(Stored items)
'''

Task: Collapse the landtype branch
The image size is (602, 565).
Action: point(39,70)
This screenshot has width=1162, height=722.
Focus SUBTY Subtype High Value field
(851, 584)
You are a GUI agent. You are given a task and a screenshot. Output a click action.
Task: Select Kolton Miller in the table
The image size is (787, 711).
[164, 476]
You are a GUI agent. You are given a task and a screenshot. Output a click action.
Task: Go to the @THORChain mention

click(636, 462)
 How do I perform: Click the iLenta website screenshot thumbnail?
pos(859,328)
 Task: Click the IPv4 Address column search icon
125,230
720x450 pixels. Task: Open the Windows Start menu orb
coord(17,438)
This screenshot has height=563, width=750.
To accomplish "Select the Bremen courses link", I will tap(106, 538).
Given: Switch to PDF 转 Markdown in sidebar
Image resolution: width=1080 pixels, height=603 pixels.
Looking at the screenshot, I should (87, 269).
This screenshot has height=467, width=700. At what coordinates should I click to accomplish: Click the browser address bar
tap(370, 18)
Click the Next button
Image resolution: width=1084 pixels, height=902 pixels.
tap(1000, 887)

'''

» **What you should do**: Set down exactly, and only, the lines from the one containing "Given: Switch to PDF 转 Markdown in sidebar" through the final line of the entries above.

» **Exercise result**:
Given: Switch to PDF 转 Markdown in sidebar
Image resolution: width=1080 pixels, height=603 pixels.
Looking at the screenshot, I should (87, 269).
This screenshot has height=467, width=700. At what coordinates should I click to accomplish: Click the browser address bar
tap(370, 18)
Click the Next button
Image resolution: width=1084 pixels, height=902 pixels.
tap(1000, 887)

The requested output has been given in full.